JR: I think the same could be said for the lorry drivers. They’d be very worried about people jumping on their trucks. They can get fined a lot of money. And then the people in Calais—it’s a very difficult, upsetting situation, having an event of global import right in your town, in clear view on your way to work. We always said in the Jungle, the situation is never good for anyone. I think we try to admit that in the play, and just sort of say, so what can we learn together? What can we all learn about how to deal with these situations in the future? How do we live together better, and how do we respond more humanely?
GH: Tell us about what it was like to be there for the eviction.
JM: It was a very complex situation. Nobody wanted this place to exist. Everybody recognized that it was not a place where human beings should be living out their lives, especially when you think of families living there with young children. So you had a very peculiar thing happening where, for those resisting arrest and trying to hang onto a very basic wooden house or a tent, they also ultimately didn’t want to be there. I would describe it as a very contradictory situation. There were people fighting for something that they didn’t want to fight for.
GH: What do you hope San Francisco audiences take away from The Jungle?
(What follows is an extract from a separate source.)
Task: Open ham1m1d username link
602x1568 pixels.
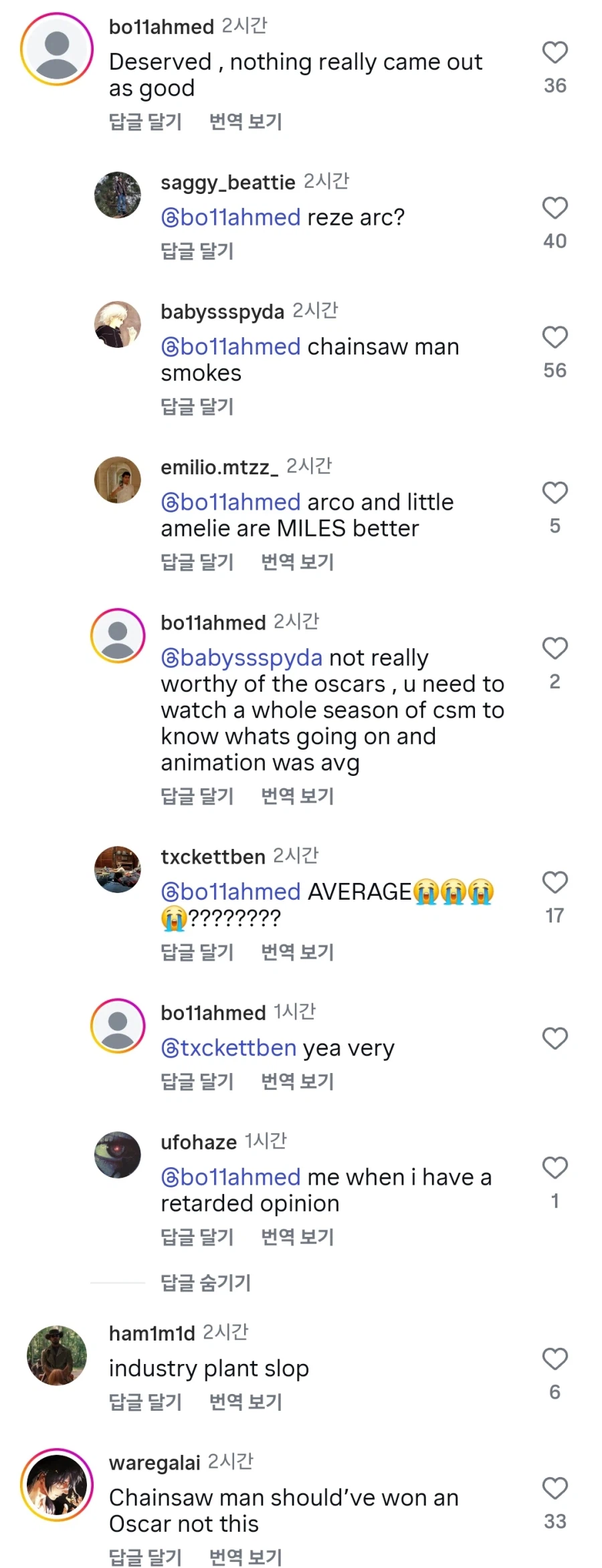Action: [152, 1333]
JM: Our hope would be that this play represents a chance to spend some time with people you’ve perhaps never met before, from countries you haven’t come into contact with. I hope that this can be a chance for people to search for their own answers. We’re not trying to say, for example, that people shouldn’t be concerned about mass migration. Instead, I think we should be encouraging people to speak to each other. Hopefully, this can be a great space for the people of San Francisco to think about some tough questions.
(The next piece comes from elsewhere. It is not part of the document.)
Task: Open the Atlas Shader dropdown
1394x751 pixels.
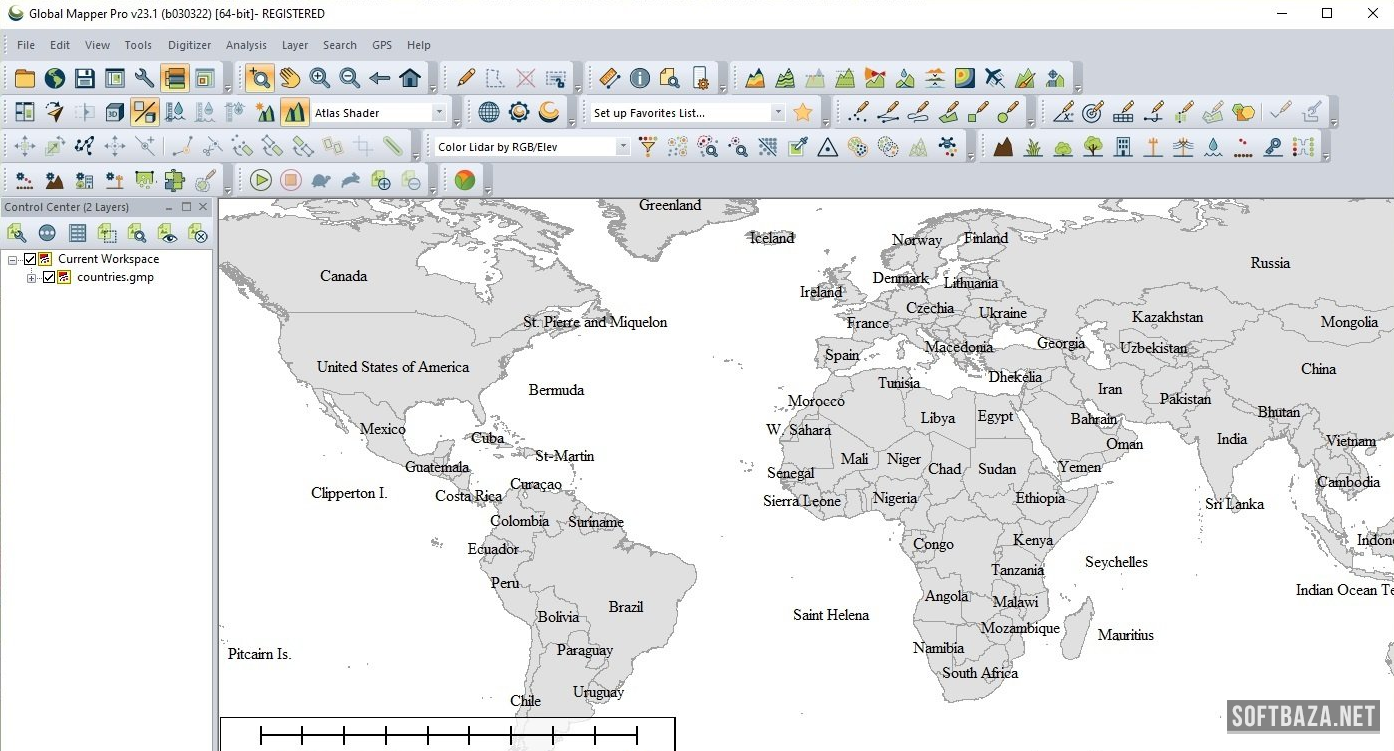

JR: When we first went, people would sarcastically say, “Oh, the white saviors are going to Calais,” or the right-wing press would go, “Oh, look at these ‘activists’ building a theater, a night club in a refugee camp.” You couldn’t really win either point. And then you have some people saying, you’re preserving the situation by helping. We try to examine all the complexities of volunteering, too.
GH: If you could go back and experience that first visit to Calais again, what advice would you give yourself?
JR: Go to the hospital sooner. I had a really bad infection.
JM: Joe was in the hospital for ten days. There were lots of illnesses going around.
JR: I ended up in a really nice hospital in Calais that was basically empty apart from refugees who had injured themselves trying to cross the border, or had similar bacterial infections as I did, so I became a kind of mediator between many of the doctors and the patients.
JM: The most obvious thing would be something that I actually wouldn’t want to change, and that would be the fact that we entered with a very deep naiveté about the situation. Being so naïve meant that we opened ourselves up to listening more than we perhaps might have done if we’d felt that we really had a handle on things. The fact was that we didn’t. It forced us to listen, and to think on our feet. Even though it might have made us more comfortable in the first few months if we’d had a better understanding, I don’t think it necessarily would have resulted in us being more useful. So again, I’m finding contradictions in my thoughts, which is I suppose is an interesting reflection of the situation, which itself was very, very contradictory.